Tardelli traccia un primo bilancio di nove mesi da capitale. «Lo definisco un anno straordinario. Mi riferisco soprattutto al risultato principale: promuovere la città e il suo impareggiabile patrimonio come mai prima d’ora». Non è un mistero che Pistoia «non ami i riflettori, che sia schiva.
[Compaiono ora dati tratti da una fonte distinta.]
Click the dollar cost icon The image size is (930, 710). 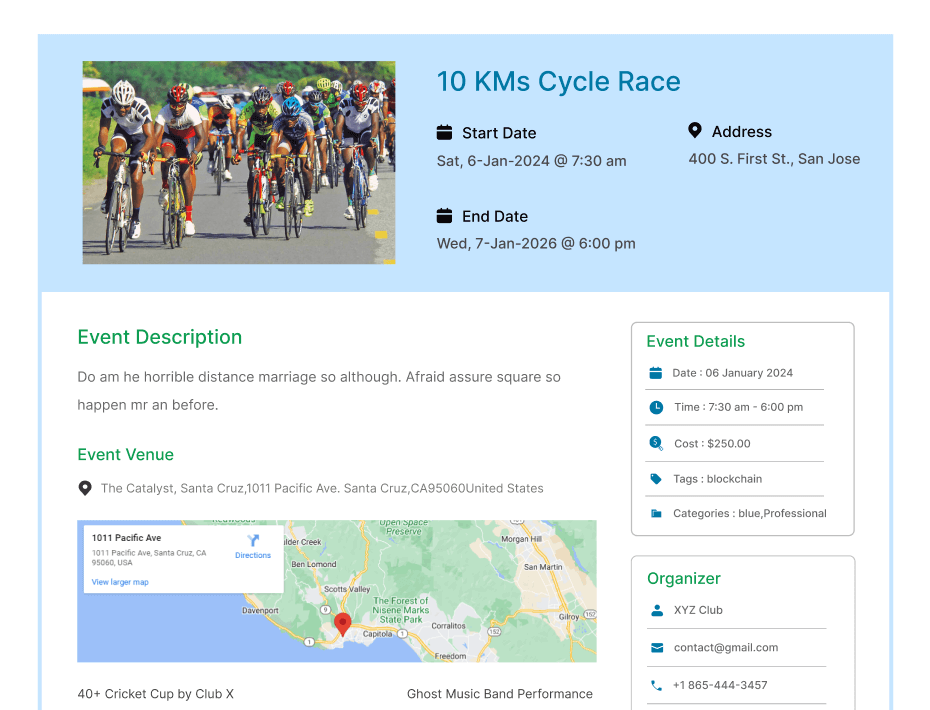tap(656, 443)
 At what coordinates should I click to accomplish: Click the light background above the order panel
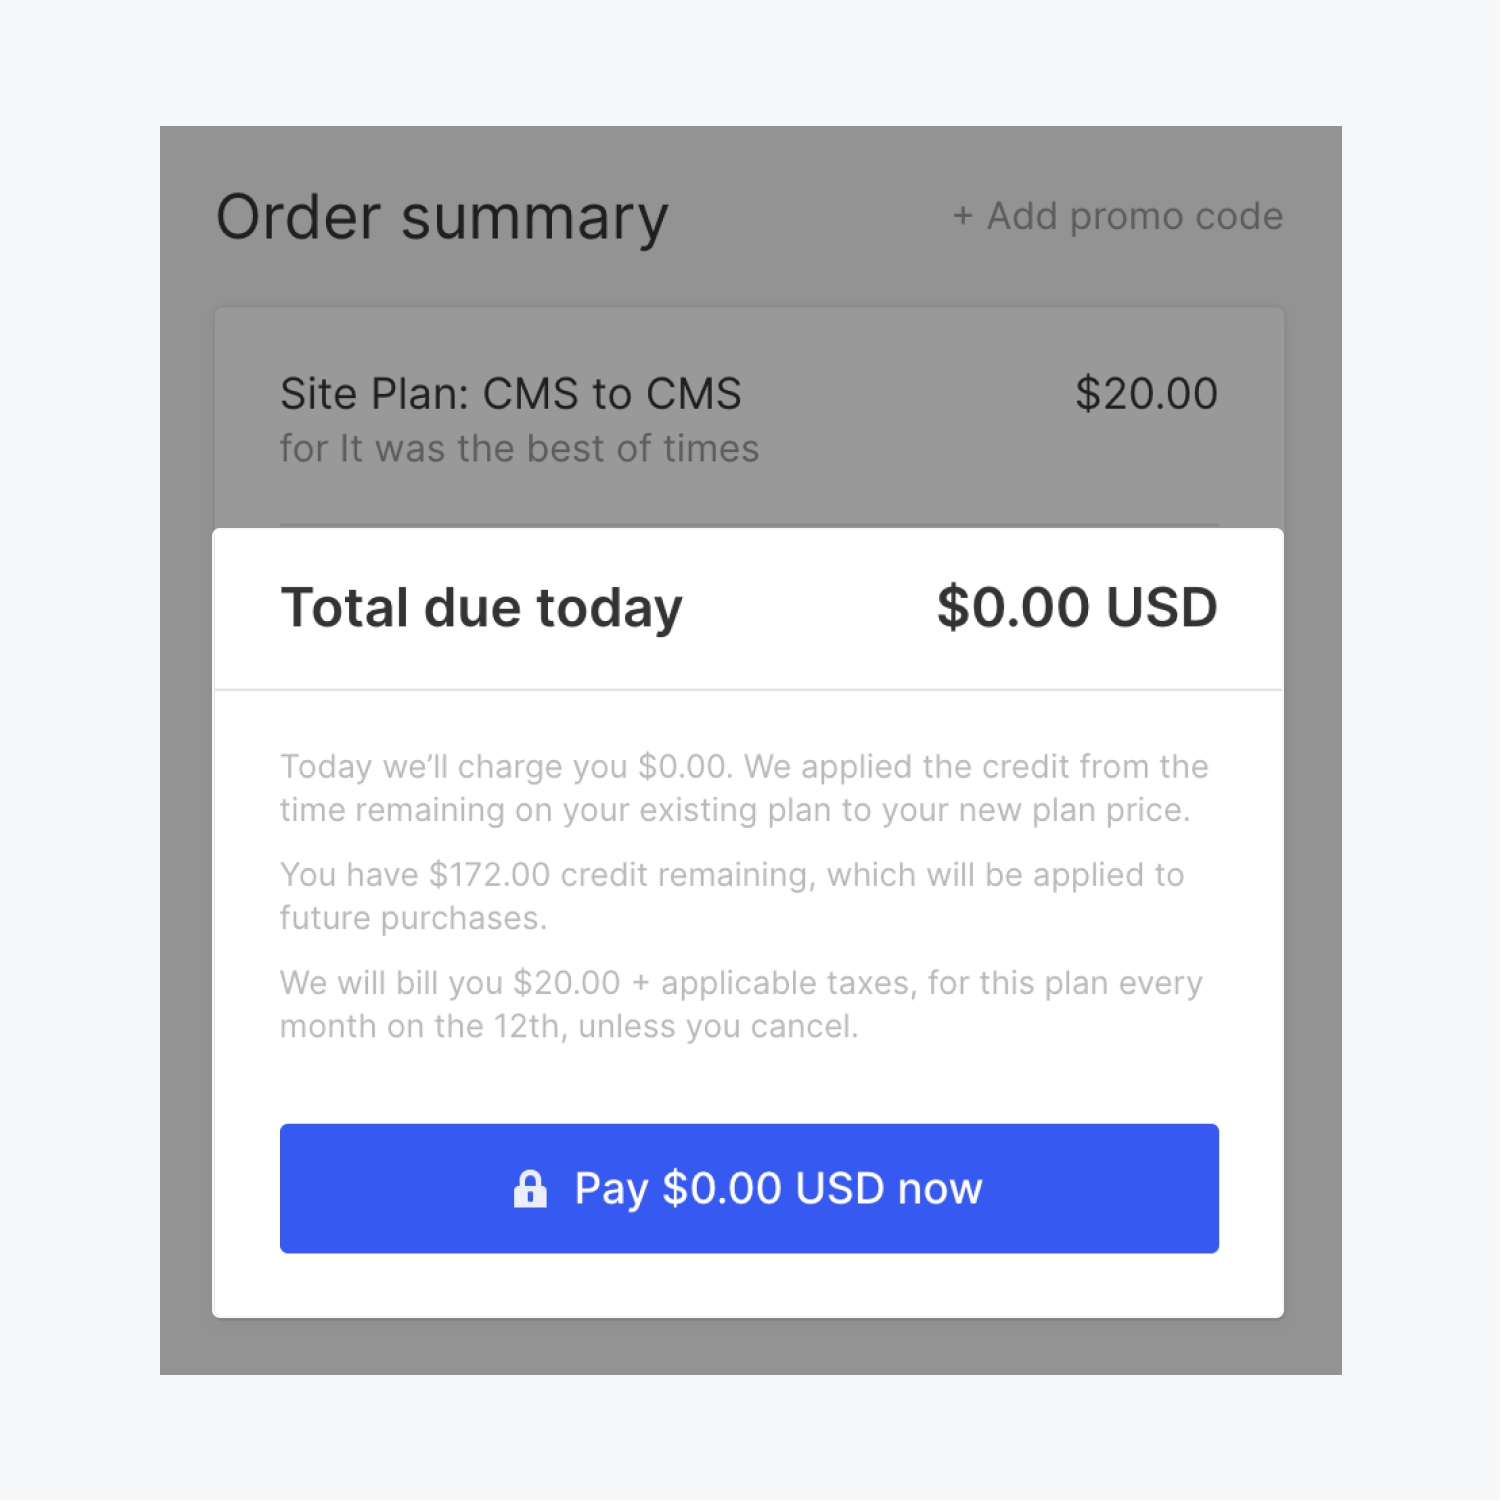pos(750,62)
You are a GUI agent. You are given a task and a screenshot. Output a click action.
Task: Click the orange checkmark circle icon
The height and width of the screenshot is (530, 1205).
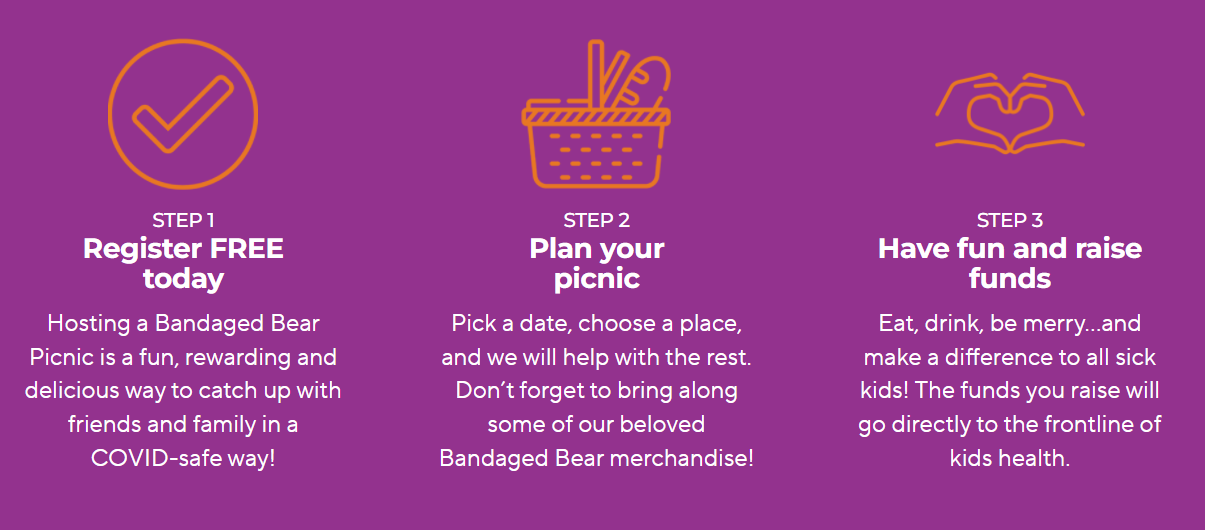[x=183, y=113]
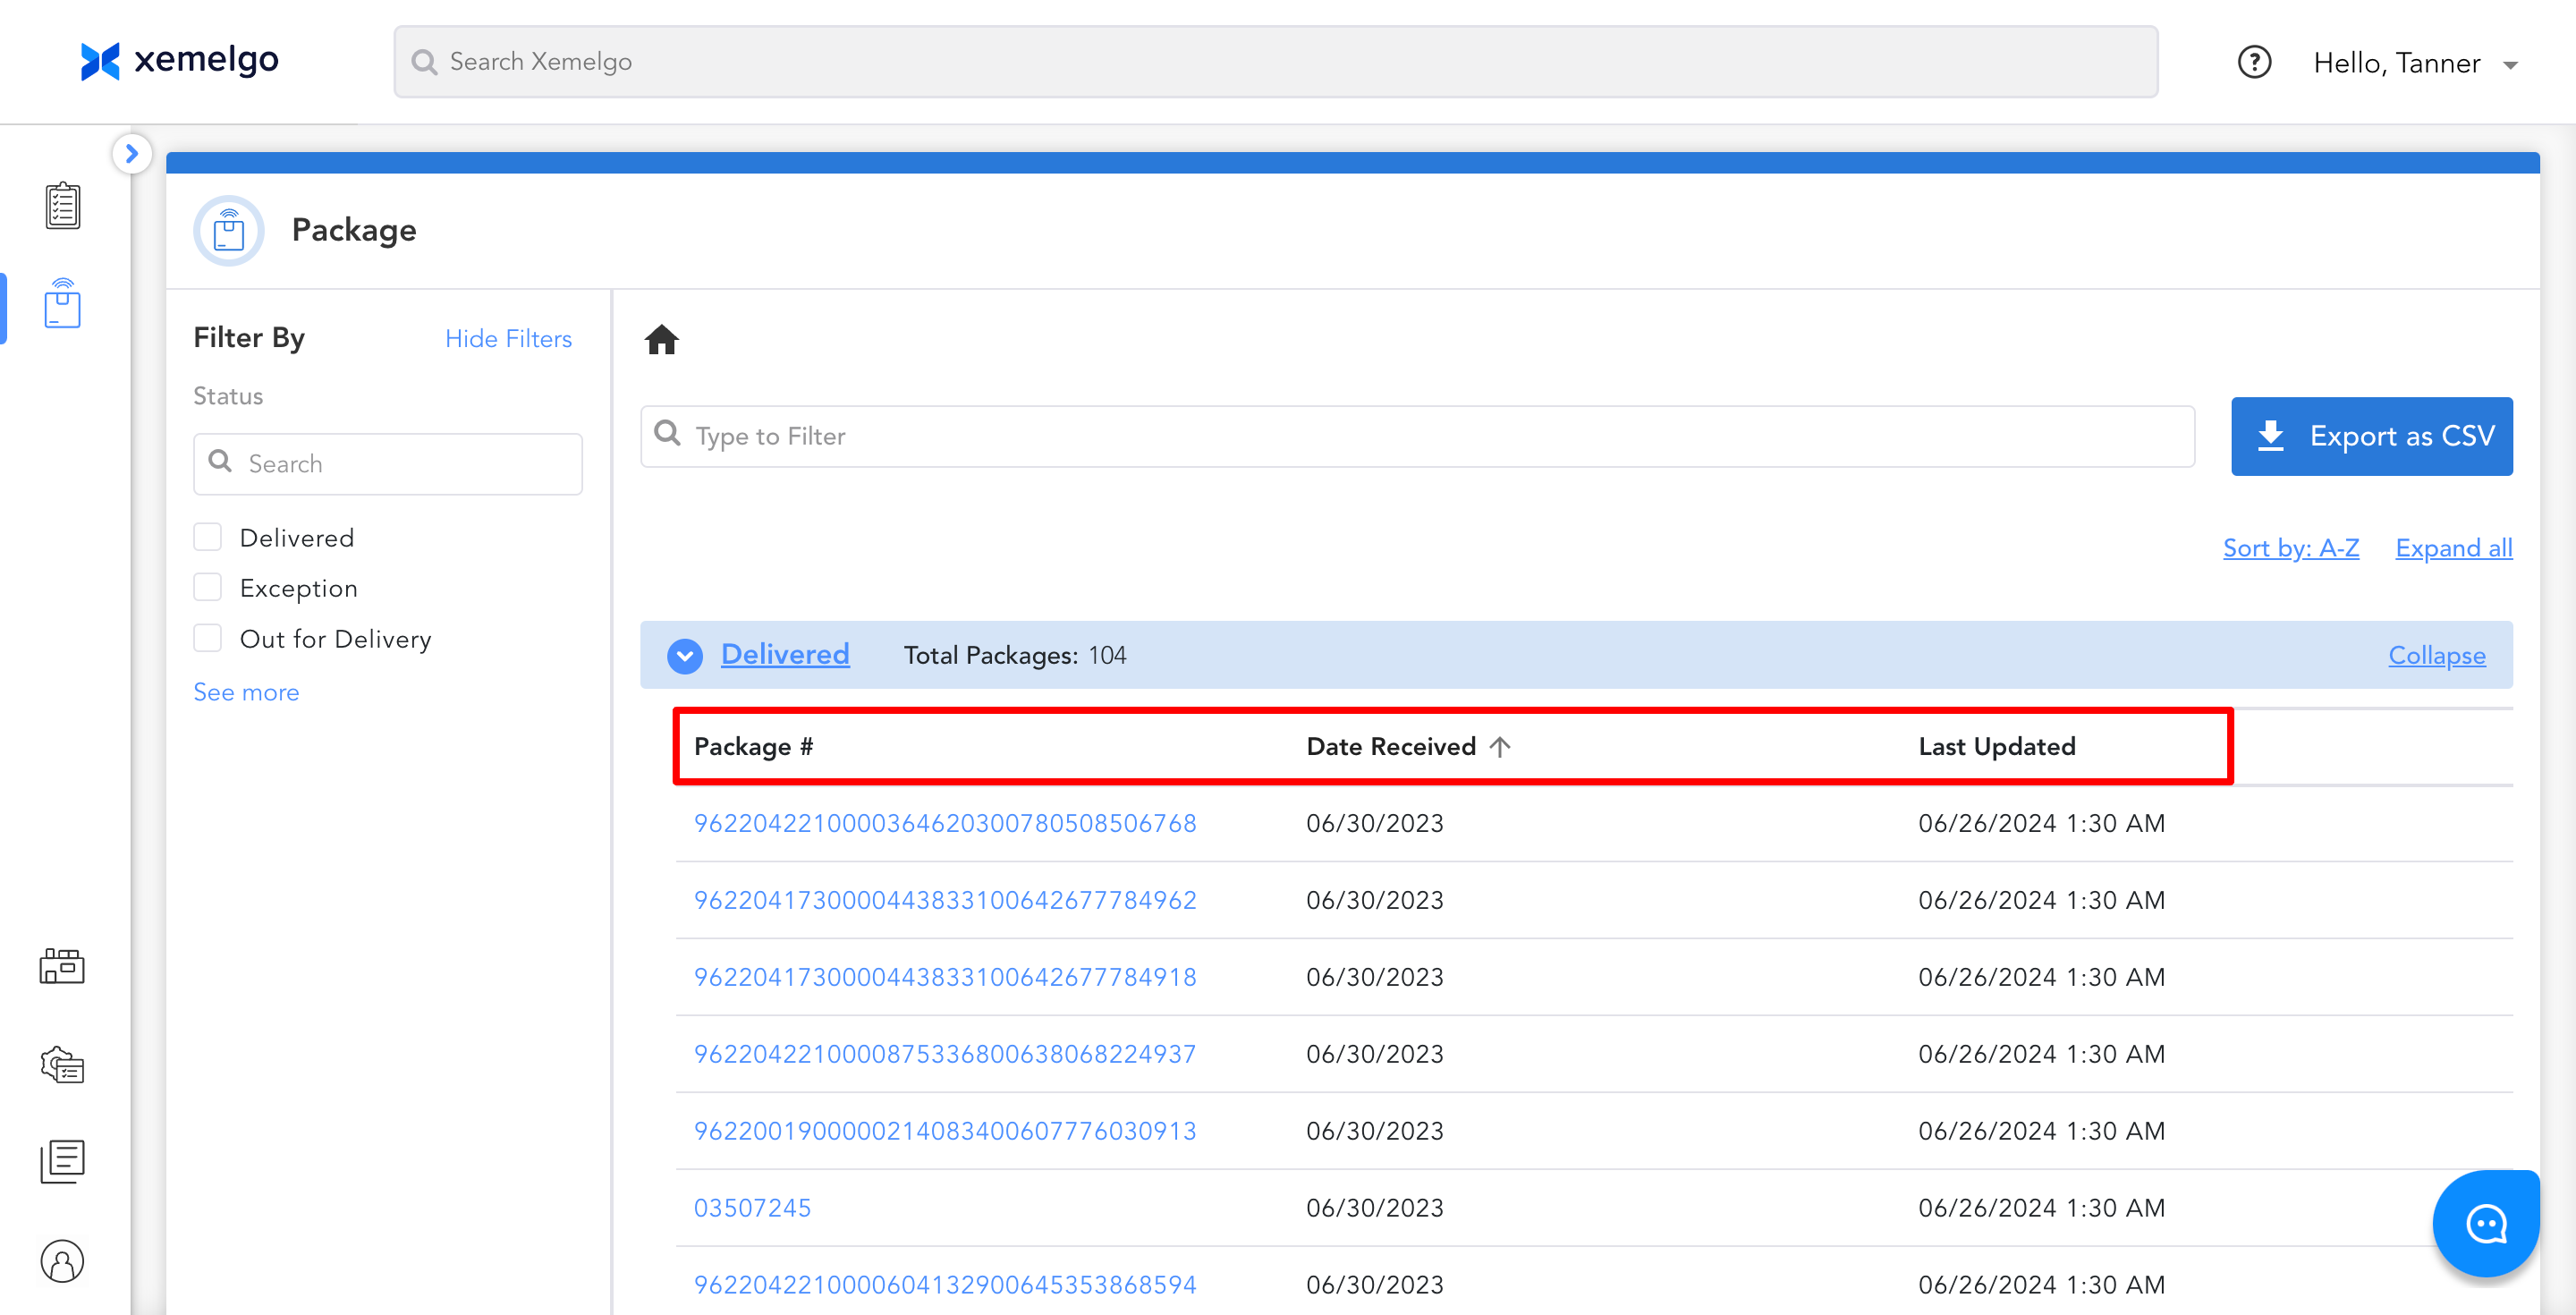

È stata chiamata “città rocciosa” per l’indole dei suoi abitanti, tendenzialmente litigiosi ma concreti e operativi». Ne è la prova, aggiunge il vescovo, «quella cultura della solidarietà caratteristica di una comunità aspra ma aperta alla carità e all’attenzione agli ultimi che si esprime in mille associazioni e gruppi di servizio, accoglienza, sostegno».


Adesso la diocesi dona alla capitale della cultura un altro tassello: il ciclo di incontri «I linguaggi del divino» che proseguiranno fino a dicembre. «Grazie alla lungimiranza di monsignor Giordano Frosini, la nostra Settimana teologica viene rinnovata in occasione del suo trentennale – chiarisce il presule –. La chiamerei “rassegna teologica” perché le classiche conferenze sono accompagnate da appuntamenti che hanno una fisionomia più culturale, artistica e musicale». Al centro l’Evangelii gaudium. «Riprenderemo il tema della gioia del Vangelo, della riforma della Chiesa in senso missionario auspicata dal Papa, riflettendo sui verbi del Convegno ecclesiale di Firenze: uscire, annunciare, educare, abitare, trasfigurare». Fra gli ospiti monsignor Dario Edoardo Viganò, prefetto della Segreteria per la comunicazione (giovedì alle 17.30 sui «nuovi linguaggi per comunicare»), il cardinale arcivescovo di Agrigento Francesco Montenegro, che dialogherà con Mauro Magatti, Chiara Giaccardi e Leonardo Becchetti (10 novembre sul «linguaggio della solidarietà») o il vescovo ausiliare di Milano Paolo Martinelli (30 novembre sul «linguaggio della spiritualità»).